It's all about balance and SoapCalc doesn't tell the whole story.
For the 100% CO soap with 20% SF, CO is a very stable oil that doesn't lend itself to rancidity. Saponified CO is extremely lathery (it even lathers in salt water - hence being used for salt bars). It also strips skin of natural oils. So the stripping quality is countered by the extra superfat to put oils back on the skin. If you put CO into a regular recipe at 40%, you'd have to put the superfat by a lot to compensate for the stripping, but those other oils in the recipe would have a tendency to go rancid, feel sticky, and the high superfat of the other oils would knock down the bubbles by a lot. Consider that 100% CO soap a specialty recipe.
Castor is a special bird... it enhances the bubbliness by strenghening the lather produced by the other saponified oils, but doesn't do much on its own. Too much and you'll end up with a soft bar that is unpleasantly sticky to use. That's why most folks keep it to around 5%... it's at it's peak helpfulness to the rest of the recipe without making things too soft (or the recipe trace too quickly).
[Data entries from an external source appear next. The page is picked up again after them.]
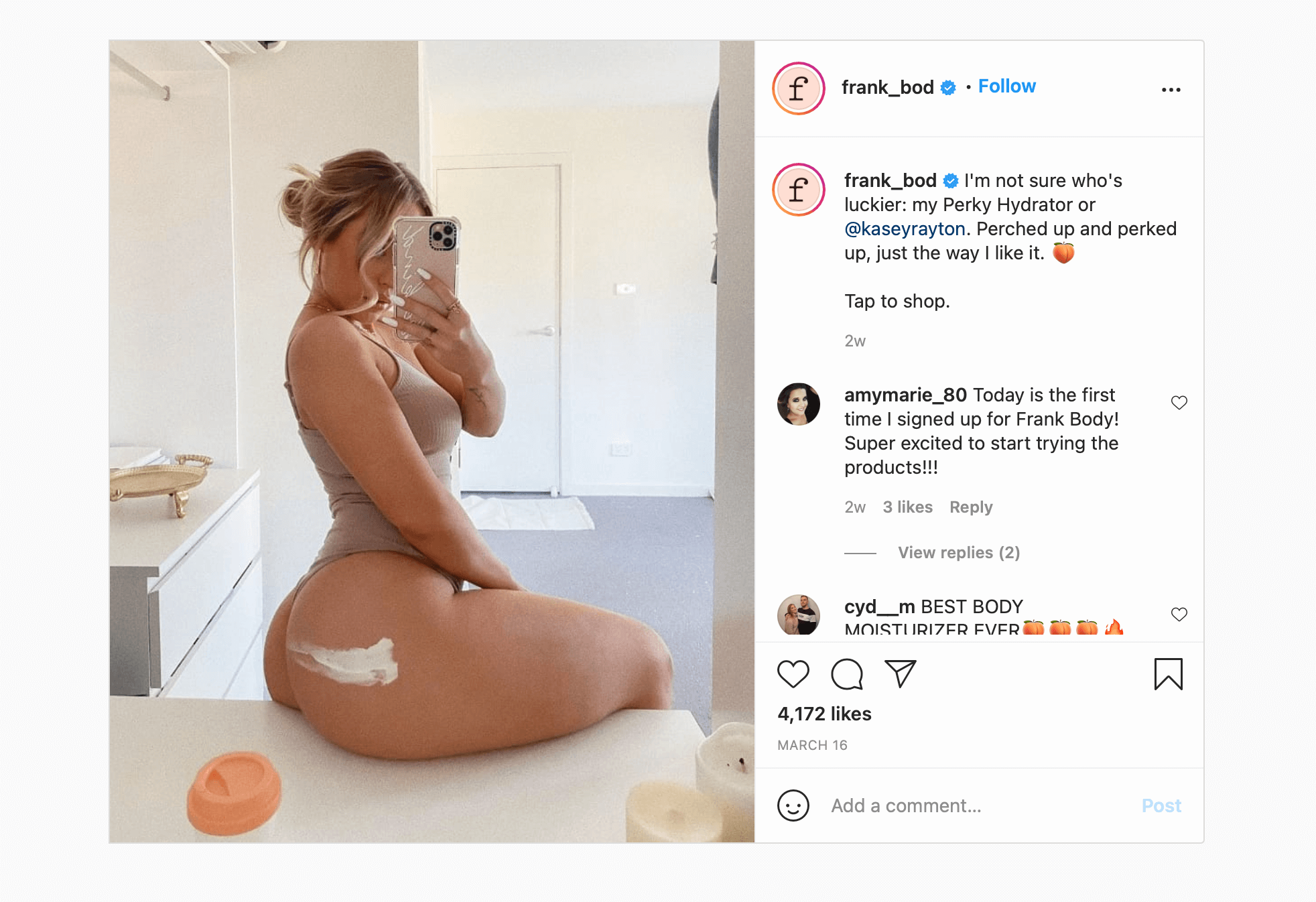Viewport: 1316px width, 902px height.
Task: Submit comment with Post button
Action: pos(1161,806)
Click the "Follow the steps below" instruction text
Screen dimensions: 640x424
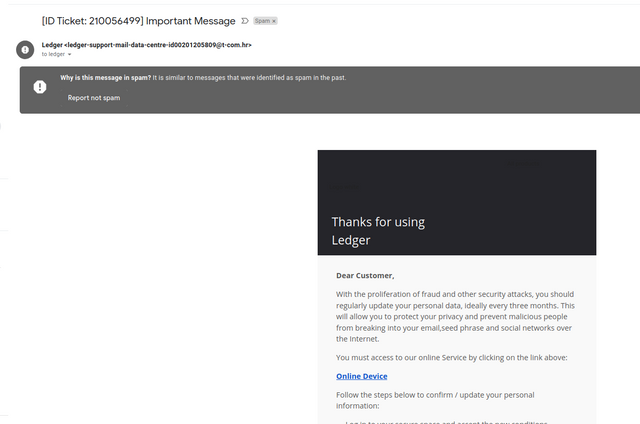click(x=435, y=400)
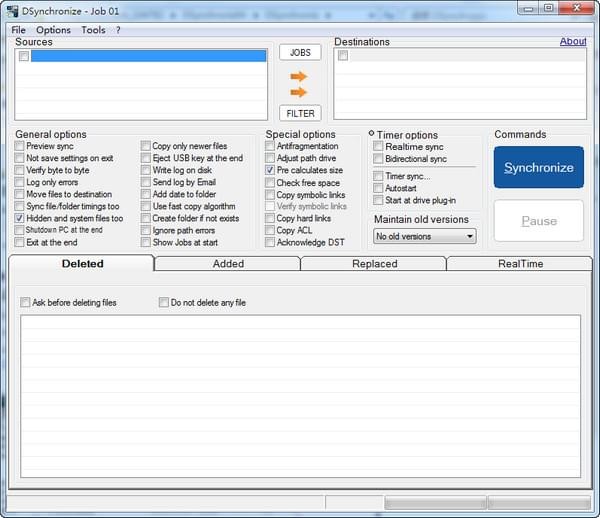Screen dimensions: 600x518
Task: Uncheck Hidden and system files too
Action: tap(20, 218)

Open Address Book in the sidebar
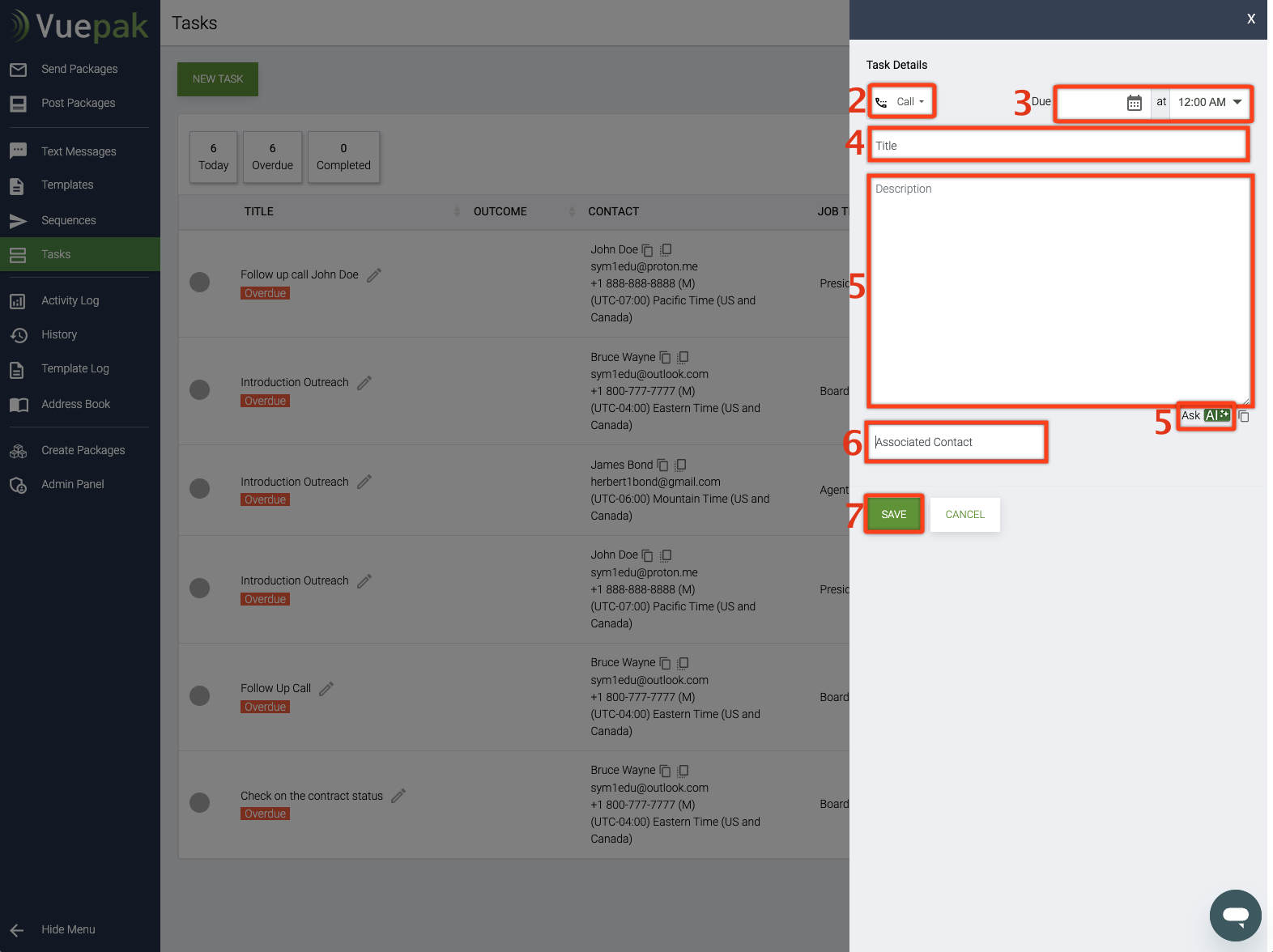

Most recipes go for a balance between:
1. Trying to achieve bubbles
2. Making a long lasting, hard bar
3. Minimizing DOS
4. Leaving skin feeling clean and refreshed
To get those goals, regular bar soap recipes normally call for fatty acid profiles that look something like:
Oleic: 30-40ish
Palmitic: 10-20ish
Lauric: 10-15ish
Myristic: Under 10ish
Ricinoleic: 5ish (that's the castor!)
Stearic: 10ish
Linoleic & Linolenic: Combined under 15 since more than that contributes to DOS
ETA: Here's a explanation I found really helpful when crafting my own recipes:
http://summerbeemeadow.com/content/properties-soapmaking-oils
ETA (again)... the fatty acid profile isn't the whole story either. If I make my regular lard-goodness recipe and try to mimic the fatty acid profile using different oils, it's still going to feel and behave differently than my original lard recipe even if I manage to get the SoapCalc to tell me it has identical properties. The only way to know for certain is to make and test and ask other folks that have done the same.